Due to the constantly growing problem related to detecting active pharmaceutical compounds (PhACs) in groundwater, surface water and drinking water, modern and environmentally friendly methods of wastewater bioremediation with greater efficiency and effectiveness are sought. The threat is exacerbated by the natural processes of water circulation in nature, hydrological connections between ecosystems and the accumulation of various pollutants introduced into the environment for decades. Recently, the microbial degradation of PhACs has been the subject of many studies due to the possibility of complete or partial degradation of harmful compounds or their transformation into less toxic compounds. Due to the unfavourable environmental conditions in which the biodegradation process is carried out, its efficiency drops significantly. Therefore, appropriate immobilisation methods are sought, allowing the immobilisation of biocatalysts. It is conducive to increasing the degradability of pollutants, extending life, and increasing the catalytic activity of biocatalysts. Moreover, it increases the chances of survival and adaptation of microbial cells to the changing environment, including the concentration of toxic compounds [4,5].
The study aims to assess the toxicity of diclofenac to non-target organisms and to analyse the possibility of using immobilised preparations in the biodegradation processes of diclofenac, particularly those based on immobilised laccase and microorganisms with an increased potential for decomposition of this drug.

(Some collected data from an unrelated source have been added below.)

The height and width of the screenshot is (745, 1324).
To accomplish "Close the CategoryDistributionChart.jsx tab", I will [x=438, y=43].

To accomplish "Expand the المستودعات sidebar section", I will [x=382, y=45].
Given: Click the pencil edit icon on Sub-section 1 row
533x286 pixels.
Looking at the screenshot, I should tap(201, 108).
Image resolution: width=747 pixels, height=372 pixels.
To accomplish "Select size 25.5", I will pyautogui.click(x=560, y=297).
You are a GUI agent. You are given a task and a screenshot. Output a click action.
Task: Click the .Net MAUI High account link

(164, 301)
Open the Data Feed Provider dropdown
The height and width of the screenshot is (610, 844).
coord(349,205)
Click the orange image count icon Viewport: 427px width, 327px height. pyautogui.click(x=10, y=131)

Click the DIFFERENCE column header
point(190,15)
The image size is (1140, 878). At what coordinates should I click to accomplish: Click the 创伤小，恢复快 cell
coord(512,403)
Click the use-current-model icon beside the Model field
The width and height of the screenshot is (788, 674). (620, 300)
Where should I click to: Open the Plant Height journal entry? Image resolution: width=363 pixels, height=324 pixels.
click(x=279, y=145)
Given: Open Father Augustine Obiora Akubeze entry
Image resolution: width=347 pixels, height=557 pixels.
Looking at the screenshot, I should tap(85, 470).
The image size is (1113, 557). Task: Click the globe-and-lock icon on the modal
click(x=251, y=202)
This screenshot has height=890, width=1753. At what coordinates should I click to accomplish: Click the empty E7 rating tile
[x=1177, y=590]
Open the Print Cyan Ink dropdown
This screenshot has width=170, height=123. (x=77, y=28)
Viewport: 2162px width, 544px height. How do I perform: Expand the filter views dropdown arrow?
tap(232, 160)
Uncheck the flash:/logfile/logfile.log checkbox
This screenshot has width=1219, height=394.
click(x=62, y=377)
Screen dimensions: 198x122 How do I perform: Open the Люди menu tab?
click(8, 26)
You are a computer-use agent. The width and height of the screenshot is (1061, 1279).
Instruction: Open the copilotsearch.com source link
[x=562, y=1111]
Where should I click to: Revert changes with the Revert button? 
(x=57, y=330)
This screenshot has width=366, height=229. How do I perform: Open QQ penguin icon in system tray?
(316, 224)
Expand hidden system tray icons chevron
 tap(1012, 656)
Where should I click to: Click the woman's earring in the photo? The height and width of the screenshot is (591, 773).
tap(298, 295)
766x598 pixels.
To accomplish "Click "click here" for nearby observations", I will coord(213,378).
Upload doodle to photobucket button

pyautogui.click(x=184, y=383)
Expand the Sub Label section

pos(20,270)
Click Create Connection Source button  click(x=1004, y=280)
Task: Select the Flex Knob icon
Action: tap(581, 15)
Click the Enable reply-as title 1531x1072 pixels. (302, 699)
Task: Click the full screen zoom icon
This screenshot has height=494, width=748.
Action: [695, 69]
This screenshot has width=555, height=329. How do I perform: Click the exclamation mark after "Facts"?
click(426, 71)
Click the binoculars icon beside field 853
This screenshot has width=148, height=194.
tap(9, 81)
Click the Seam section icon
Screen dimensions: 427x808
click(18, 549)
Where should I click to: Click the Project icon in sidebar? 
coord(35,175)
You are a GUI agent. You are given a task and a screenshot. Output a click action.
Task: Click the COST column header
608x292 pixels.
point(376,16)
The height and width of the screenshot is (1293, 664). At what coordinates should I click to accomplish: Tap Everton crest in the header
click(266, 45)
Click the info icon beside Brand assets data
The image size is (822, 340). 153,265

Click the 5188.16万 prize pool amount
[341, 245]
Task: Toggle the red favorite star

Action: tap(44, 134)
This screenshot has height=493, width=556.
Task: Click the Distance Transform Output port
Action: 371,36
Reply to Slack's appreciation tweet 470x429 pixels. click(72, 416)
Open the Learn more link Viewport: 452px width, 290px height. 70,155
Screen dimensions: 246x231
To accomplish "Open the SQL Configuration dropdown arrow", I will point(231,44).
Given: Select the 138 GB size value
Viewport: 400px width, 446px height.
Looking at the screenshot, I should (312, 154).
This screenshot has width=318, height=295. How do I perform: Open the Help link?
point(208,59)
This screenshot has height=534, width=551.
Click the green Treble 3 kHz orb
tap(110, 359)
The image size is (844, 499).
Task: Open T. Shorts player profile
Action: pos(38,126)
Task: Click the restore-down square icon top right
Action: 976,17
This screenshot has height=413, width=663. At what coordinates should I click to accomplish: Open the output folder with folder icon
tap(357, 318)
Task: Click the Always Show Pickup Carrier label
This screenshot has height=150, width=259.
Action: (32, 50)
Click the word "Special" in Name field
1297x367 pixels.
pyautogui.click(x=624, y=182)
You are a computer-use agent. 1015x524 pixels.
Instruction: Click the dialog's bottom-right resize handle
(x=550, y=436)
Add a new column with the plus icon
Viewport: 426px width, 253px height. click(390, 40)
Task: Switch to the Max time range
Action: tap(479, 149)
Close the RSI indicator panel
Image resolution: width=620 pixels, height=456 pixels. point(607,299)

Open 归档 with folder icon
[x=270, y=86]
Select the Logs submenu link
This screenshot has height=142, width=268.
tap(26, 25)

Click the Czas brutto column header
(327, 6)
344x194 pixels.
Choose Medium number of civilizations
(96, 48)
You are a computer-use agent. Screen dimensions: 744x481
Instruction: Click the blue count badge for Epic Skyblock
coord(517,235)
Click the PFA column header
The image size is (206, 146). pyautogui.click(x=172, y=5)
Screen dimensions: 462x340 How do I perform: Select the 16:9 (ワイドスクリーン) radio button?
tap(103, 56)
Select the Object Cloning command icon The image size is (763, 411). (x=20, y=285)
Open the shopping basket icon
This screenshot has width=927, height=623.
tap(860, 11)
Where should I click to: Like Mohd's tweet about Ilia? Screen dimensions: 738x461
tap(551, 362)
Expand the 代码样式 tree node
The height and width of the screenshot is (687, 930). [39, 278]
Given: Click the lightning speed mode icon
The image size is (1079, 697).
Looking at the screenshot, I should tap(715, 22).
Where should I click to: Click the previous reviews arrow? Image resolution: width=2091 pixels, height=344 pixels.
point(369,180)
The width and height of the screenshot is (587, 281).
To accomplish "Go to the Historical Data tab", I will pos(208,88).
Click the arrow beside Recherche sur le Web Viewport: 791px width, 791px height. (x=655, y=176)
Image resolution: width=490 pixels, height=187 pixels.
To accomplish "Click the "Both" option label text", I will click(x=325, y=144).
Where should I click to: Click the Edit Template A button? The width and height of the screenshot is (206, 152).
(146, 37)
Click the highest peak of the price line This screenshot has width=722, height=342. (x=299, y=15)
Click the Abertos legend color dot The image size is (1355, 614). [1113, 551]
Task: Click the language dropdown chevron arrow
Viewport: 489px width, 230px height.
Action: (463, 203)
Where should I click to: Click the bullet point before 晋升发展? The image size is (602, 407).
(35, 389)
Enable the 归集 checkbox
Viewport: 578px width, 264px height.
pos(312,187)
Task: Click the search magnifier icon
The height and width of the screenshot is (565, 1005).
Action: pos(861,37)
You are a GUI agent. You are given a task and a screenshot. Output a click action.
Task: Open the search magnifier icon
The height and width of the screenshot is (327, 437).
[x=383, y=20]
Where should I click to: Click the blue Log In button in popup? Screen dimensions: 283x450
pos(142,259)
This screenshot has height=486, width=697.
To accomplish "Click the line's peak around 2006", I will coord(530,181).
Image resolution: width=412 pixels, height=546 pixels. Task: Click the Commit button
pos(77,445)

2. Diclofenac—Characteristics and Distribution in the Environment

Diclofenac [2- (2,6-dichloroanilino)phenylacetic acid] is one of the most widely used non-steroidal anti-inflammatory drugs (NSAIDs), acting as an inhibitor of cyclooxygenase responsible for prostanoid synthesis. After oral administration, diclofenac is rapidly and completely absorbed in the intestines and is detoxified by hydroxylation and glucuronidation. CYP2C9 and CYP3A4 (cytochrome P450 family of proteins) catalyse its oxidation to 4′- and 5’-hydroxylated derivatives, and UDP-glucuronosyltransferase-2B7 (UGT2B70) catalyses glucuronidation. The kidneys excrete 65% of the oxidised metabolites. The rest, as acyl glucuronide, is excreted in the bile. Diclofenac acyl glucuronides are chemically unstable compounds that can be epimerised by acyl migration to 2-, 3- or 4-O-glucuronide, especially in the alkaline environment of bile [6]. Part of diclofenac is not metabolised after ingestion, and the sewage system discharges it to the sewage treatment plant in an unchanged or slightly changed form. It is estimated that the maximum concentrations of this drug in wastewater range from 0.01 to 510 µg/L of diclofenac. Even though the efficiency of removing diclofenac by advanced oxidation processes is as high as 80%, the limitations of physic-chemical methods often preclude their use [7,8].
Alternatives to chemical methods using aggressive chemicals are ecologically safe biological methods. However, diclofenac, a hydrophobic chlorinated derivative with electron-withdrawing and donor groups having log D < 3.2 at pH 8.0, is not susceptible to biological degradation [9]. The treatment efficiency in biological treatment plants is 0–80%, but most often, it is 21–40% [8,10]. Since sewage treatment plants are characterised by a low degradation efficiency of this drug, diclofenac and its derivatives enter the waters [7,8]. Diclofenac appears in soil, surface waters, groundwater and even in drinking water in various parts of the world (Table 1) [11,12,13,14].
The average world concentration in rivers is estimated at 0.021+/−0.722 µg/L, and its concentration in fresh water in extreme cases was recorded even in the range of μg/L [28,29]. Moreover, the presence of diclofenac was observed both in sewage sludge, at concentrations up to 87 ng/g, and in soils, where the observed concentrations reach 5.6 ng/g soil, depending on changing climatic conditions [11]. Such a situation forces the development of new, efficient and, at the same time, cost-effective methods, including those based on immobilised organisms, of removing this compound from water.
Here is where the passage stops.